Positive Nebeneffekte
Unsere Versuchsreihe hielt indes noch weitere Überraschungen bereit. Mit Hilfe der Satellitendaten ließen sich auch Schnee und Sandstürme besser überwachen – sogar nachts, wenn die Sonne nicht schien. Fällt Schnee auf die Solarmodule, beeinträchtigt dies die Stromproduktion. Auch an sonnigen Tagen, die zum Skifahren einladen, liefern schneebedeckte Photovoltaikanlagen keine Erträge. Um Schnee ermitteln zu können, benötigen Prognoseunternehmen jedoch häufig einen Tag – ein viel zu langer Zeitraum für Vermarkter von Solarstrom. Gerade bei großen Anlagen können die Verluste in solchen Fällen nämlich immens sein. Die Erklärung für die schlechte Sichtbarkeit des Schnees: Da er aus großen Eispartikeln besteht, ist seine Reflektivität im nah-infraroten Kanal sehr gering. Auf dem Satellitenbild, das in den Schweizer Alpen aufgenommen wurde, erscheint der Schnee, den das menschliche Auge als weiße Fläche wahrnimmt, jedoch dunkel und hebt sich so von den weißen Wolken ab (siehe Abbildung 3). Meteorologen vergleichen das Phänomen des „dunklen Schnees“ gern mit Hart-Toffees: Die braune Oberfläche der Karamellbonbons hat eine sehr niedrige Reflektivität, schlägt man sie mit einem Hammer in Stücke, zerfallen sie in viele kleine weiße Partikel, und die Reflektivität erhöht sich.
Wasser hingegen verfügt stets über eine hohe Reflektivität. Die weißen Linien des Satellitenbildes zeigen niedrige Wolken in den Tälern. Da sie aus Wasser bestehen, können sie per Satellit schneller erkannt, modelliert und markiert werden. So wird Schnee bereits nachts wahrgenommen, und die Information kann in die Intraday-Vorhersage einfließen. Stromhändler können ihre Pläne und Strategien folglich schon morgens korrigieren, bevor sie an den EPEX-Spot-Markt gehen, und erzielen so höhere Umsätze.

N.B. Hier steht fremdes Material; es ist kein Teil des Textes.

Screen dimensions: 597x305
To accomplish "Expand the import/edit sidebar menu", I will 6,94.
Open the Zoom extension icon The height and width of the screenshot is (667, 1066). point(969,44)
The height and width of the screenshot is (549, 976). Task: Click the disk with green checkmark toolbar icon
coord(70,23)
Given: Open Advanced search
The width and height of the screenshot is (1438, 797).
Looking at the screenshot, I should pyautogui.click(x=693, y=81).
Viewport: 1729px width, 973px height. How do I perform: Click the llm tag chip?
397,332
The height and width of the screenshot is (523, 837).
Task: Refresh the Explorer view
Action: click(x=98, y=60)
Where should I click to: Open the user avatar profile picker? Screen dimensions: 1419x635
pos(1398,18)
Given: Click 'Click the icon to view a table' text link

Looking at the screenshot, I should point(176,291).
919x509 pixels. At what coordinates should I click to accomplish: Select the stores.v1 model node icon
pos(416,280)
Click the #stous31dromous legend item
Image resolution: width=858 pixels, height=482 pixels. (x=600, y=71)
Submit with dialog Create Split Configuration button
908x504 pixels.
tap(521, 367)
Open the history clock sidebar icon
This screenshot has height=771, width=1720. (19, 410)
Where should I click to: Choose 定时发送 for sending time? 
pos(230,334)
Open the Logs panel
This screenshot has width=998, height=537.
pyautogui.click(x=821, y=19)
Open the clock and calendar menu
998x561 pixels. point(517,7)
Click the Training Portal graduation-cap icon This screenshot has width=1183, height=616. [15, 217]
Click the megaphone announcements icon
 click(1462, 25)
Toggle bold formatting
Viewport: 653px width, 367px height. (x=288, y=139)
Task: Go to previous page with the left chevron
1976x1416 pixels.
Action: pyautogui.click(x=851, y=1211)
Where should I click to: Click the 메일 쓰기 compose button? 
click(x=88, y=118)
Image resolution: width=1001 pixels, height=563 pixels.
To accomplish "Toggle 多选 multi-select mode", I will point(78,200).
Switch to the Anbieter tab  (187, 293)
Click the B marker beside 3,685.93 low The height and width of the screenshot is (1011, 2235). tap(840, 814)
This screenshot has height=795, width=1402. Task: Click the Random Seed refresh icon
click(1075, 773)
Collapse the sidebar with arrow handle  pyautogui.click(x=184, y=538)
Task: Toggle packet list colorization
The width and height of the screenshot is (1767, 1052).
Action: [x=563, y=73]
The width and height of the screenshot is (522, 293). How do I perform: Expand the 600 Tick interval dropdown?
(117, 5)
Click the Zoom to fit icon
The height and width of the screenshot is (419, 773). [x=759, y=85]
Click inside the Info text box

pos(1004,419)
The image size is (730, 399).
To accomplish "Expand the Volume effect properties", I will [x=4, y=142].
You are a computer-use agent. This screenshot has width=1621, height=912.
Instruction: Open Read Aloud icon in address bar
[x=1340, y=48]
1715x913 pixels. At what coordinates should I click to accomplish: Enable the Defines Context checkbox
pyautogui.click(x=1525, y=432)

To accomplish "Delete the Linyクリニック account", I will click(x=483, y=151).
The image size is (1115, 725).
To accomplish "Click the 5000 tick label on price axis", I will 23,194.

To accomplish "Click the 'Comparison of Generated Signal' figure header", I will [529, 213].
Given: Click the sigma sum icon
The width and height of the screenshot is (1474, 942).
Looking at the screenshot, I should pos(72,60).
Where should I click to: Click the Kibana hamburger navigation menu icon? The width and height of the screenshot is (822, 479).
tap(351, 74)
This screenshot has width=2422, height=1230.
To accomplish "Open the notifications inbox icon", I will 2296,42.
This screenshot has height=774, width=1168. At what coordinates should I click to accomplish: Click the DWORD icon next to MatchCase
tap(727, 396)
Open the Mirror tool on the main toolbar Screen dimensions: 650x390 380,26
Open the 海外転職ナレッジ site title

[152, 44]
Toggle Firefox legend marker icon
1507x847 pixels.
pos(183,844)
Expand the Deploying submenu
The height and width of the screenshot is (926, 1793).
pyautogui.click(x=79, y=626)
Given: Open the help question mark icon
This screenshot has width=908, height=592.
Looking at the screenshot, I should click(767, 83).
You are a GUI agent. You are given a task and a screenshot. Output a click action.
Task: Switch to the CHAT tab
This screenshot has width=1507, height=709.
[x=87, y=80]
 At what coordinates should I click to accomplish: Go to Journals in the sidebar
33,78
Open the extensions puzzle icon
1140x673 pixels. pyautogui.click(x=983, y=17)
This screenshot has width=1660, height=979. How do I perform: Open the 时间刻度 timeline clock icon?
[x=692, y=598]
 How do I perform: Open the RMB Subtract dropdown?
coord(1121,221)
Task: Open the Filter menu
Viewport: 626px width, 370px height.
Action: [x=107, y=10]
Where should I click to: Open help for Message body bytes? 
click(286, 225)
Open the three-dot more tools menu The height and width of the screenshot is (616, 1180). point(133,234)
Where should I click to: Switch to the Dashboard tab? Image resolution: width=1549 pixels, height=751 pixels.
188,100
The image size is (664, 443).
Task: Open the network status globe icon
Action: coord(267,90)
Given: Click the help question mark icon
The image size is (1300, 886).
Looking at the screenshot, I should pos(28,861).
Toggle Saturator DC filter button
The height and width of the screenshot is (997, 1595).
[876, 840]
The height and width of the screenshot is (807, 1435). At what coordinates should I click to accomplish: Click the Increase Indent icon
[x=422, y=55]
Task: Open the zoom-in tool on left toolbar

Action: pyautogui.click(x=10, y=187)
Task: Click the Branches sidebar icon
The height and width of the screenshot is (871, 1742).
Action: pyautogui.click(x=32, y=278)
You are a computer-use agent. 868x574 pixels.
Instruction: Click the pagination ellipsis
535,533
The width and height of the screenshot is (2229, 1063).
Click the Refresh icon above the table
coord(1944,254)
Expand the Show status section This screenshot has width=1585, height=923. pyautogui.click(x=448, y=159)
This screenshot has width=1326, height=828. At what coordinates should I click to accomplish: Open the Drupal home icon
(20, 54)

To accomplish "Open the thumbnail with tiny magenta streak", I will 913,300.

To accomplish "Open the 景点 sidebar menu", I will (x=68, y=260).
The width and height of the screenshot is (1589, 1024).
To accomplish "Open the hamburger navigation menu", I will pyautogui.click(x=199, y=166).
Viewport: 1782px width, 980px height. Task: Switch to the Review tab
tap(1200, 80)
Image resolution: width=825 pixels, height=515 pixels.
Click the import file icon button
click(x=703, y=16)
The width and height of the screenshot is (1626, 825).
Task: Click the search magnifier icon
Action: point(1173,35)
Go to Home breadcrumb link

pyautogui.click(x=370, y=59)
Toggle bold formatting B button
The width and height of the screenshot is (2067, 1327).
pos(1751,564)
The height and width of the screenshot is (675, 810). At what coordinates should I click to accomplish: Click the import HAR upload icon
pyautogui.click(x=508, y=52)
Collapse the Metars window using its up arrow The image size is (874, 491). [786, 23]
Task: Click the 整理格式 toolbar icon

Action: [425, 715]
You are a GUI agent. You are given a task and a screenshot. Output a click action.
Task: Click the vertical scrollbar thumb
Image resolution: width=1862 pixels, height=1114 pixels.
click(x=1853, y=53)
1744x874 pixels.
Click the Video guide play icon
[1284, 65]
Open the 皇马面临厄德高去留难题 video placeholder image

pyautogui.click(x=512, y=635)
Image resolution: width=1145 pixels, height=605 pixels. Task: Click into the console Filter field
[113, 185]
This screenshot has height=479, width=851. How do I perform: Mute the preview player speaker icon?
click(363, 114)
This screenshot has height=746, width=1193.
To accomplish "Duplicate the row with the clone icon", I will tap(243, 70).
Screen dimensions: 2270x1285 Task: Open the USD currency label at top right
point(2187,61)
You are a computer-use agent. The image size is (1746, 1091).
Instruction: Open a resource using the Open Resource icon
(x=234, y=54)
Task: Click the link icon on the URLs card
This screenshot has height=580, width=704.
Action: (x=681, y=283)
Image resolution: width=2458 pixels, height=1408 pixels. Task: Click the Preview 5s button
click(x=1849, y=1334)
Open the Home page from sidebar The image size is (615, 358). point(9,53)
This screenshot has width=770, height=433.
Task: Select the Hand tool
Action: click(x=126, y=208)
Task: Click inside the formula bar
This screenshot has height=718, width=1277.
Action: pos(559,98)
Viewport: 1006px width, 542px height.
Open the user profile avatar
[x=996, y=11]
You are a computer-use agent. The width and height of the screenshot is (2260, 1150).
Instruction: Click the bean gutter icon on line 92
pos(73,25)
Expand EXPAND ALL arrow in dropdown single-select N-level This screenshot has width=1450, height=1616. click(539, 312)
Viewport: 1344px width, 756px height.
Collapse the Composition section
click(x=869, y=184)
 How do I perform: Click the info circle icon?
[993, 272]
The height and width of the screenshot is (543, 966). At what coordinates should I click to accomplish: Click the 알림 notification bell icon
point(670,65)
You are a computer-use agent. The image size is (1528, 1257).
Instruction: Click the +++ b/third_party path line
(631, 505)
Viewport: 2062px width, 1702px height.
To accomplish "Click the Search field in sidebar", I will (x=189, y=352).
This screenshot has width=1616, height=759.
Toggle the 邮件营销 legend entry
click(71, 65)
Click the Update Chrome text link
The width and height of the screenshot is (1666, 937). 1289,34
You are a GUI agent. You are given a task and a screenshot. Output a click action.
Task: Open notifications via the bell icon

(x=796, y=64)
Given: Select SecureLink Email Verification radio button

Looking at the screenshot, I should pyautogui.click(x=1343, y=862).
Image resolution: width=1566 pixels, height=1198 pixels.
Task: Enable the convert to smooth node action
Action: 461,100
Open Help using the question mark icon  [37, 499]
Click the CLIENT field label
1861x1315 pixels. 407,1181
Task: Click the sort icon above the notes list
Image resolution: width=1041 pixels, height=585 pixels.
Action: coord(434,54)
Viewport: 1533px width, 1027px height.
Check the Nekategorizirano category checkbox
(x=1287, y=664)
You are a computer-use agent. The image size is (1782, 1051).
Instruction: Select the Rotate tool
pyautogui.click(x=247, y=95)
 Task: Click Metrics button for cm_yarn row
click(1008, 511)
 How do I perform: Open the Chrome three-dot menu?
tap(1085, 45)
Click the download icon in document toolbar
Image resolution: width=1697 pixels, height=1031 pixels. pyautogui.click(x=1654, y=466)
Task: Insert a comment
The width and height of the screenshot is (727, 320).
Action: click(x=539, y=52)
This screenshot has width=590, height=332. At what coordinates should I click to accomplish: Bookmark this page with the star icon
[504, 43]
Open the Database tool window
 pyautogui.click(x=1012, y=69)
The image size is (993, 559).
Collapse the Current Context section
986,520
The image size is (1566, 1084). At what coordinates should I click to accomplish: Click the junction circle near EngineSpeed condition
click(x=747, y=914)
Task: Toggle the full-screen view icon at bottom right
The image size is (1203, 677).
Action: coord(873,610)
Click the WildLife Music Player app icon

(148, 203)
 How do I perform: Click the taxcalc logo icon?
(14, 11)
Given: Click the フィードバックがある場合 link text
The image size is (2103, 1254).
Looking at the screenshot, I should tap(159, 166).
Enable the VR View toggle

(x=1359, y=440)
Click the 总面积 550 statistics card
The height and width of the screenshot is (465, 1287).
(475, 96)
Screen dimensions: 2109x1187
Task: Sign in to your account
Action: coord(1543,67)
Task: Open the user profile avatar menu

Im März 2014 beobachteten wir zudem höhere Staubwolken, die die Photovoltaikleistung ebenfalls beeinträchtigen. Dank der Satellitenvorhersagen konnten die Verluste durch erhöhte Streuung hier besser prognostiziert werden. Auch bei der Überwachung von Nebel leisteten die Satellitenbilder gute Dienste. Nun steht das Forscherteam vor einer weiteren Herausforderung: Bislang können weder Satelliten noch Wettermodelle Aufschluss darüber geben, wann genau sich der Nebel auflöst. Bis die Prognosen auch hier verbessert werden können, ist es aber nur noch eine Frage der Zeit.